Scikit-learn provides dozens of built-in machine learning algorithms and models, called estimators. Each estimator can be fitted to some data using its fit method.

Let’s create some simple data with two classes (0 and 1) and 3 features to demonstrate the usage of some classification algorithms:

class

feature 1

feature 2

feature 3

0

1

2

3

1

11

12

13

# Create data

X = [[ 1,  2,  3],  # 2 samples, 3 features
     [11, 12, 13]]

y = [0, 1]  # classes of each sample

print(list(zip(X, y)))
[([1, 2, 3], 0), ([11, 12, 13], 1)]

Here is an example where we fit a RandomForestClassifier to our very basic data:

from sklearn.ensemble import RandomForestClassifier

clf = RandomForestClassifier(random_state=0) # create estimator and call it clf
clf.fit(X, y) # fit estimator to our data
RandomForestClassifier(random_state=0)
In a Jupyter environment, please rerun this cell to show the HTML representation or trust the notebook.
On GitHub, the HTML representation is unable to render, please try loading this page with nbviewer.org.

The fit method generally accepts 2 inputs:

The samples matrix (or design matrix) X:

  • The size of X is typically (n_samples, n_features)

  • samples are represented as rows and features are represented as columns.

The target values y which are:

  • real numbers for regression tasks

  • integers for classification (or any other discrete set of values)

  • For unsupervized learning tasks, y does not need to be specified.

y is usually 1d array where the i th entry corresponds to the target of the i th sample (row) of X.

Both X and y are usually expected to be numpy arrays or equivalent array-like data types, though some estimators work with other formats such as sparse matrices.

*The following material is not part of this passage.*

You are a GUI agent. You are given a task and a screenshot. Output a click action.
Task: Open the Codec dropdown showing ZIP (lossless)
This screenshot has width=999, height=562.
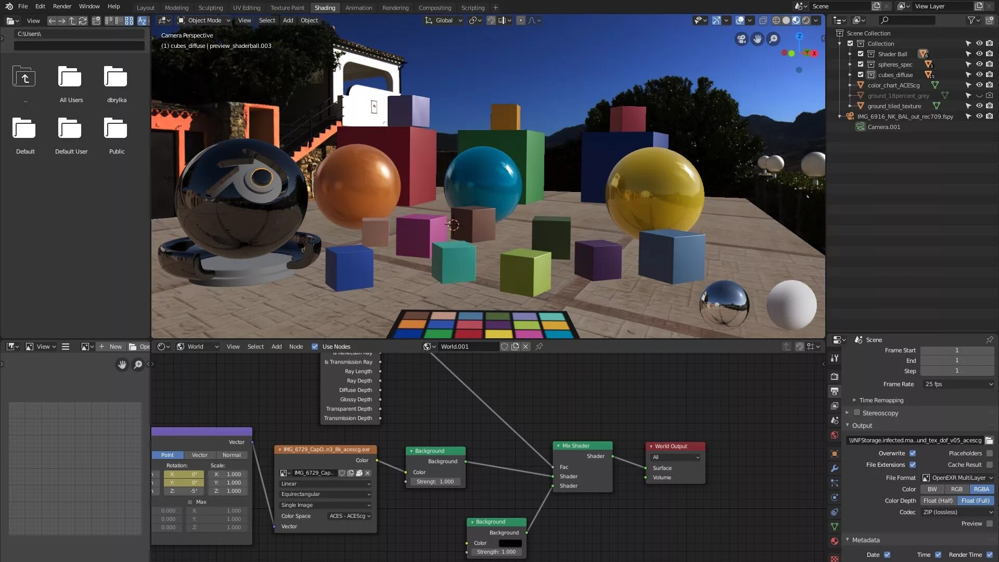(957, 512)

Once the estimator is fitted, it can be used for predicting target values of new data. You don’t need to re-train the estimator:

clf.predict(X)  # predict classes of the training data
array([0, 1])
clf.predict([[4, 5, 6], [14, 15, 16]])  # predict classes of new data
array([0, 1])
clf.predict_proba(X)
array([[0.7 , 0.3 ],
       [0.22, 0.78]])
clf.score(X, y)
1.0

Same procedure with different estimator:

from sklearn.linear_model import LogisticRegression

clf = LogisticRegression(random_state=0)

clf.fit(X, y)

clf.predict(X)
array([0, 1])
clf.predict_proba(X)
array([[0.97545178, 0.02454822],
       [0.02454858, 0.97545142]])
clf.score(X, y)
1.0

Important methods#

Given a scikit-learn estimator object, the following methods are available:

Available in all estimators

  • .fit() : fit training data. For supervised learning applications, this accepts two arguments: the data X and the labels y (e.g. model.fit(X, y)). For unsupervised learning applications, this accepts only a single argument, the data X (e.g. model.fit(X)).

Available in supervised estimators

  • .predict() : given a trained model, predict the label of a new set of data. This method accepts one argument, the new data X_new (e.g. model.predict(X_new)), and returns the learned label for each object in the array.

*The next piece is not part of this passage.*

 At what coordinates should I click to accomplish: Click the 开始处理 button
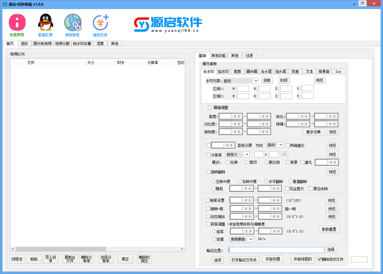[272, 259]
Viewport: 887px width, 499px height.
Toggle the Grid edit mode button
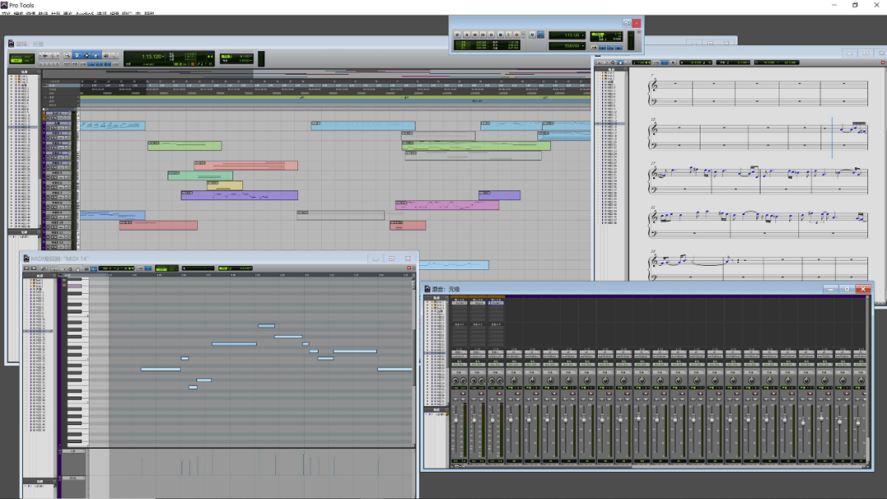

  • .predict_proba() : For classification problems, some estimators also provide this method, which returns the probability that a new observation has each categorical label. In this case, the label with the highest probability is returned by model.predict().

  • .score() : for classification or regression problems, most estimators implement a score method. Scores are between 0 and 1, with a larger score indicating a better fit.

Available in unsupervised estimators

  • .predict() : predict labels in clustering algorithms.

  • .transform() : given an unsupervised model, transform new data into the new basis. This also accepts one argument X_new, and returns the new representation of the data based on the unsupervised model.

  • model.fit_transform() : some estimators implement this method, which more efficiently performs a fit and a transform on the same input data.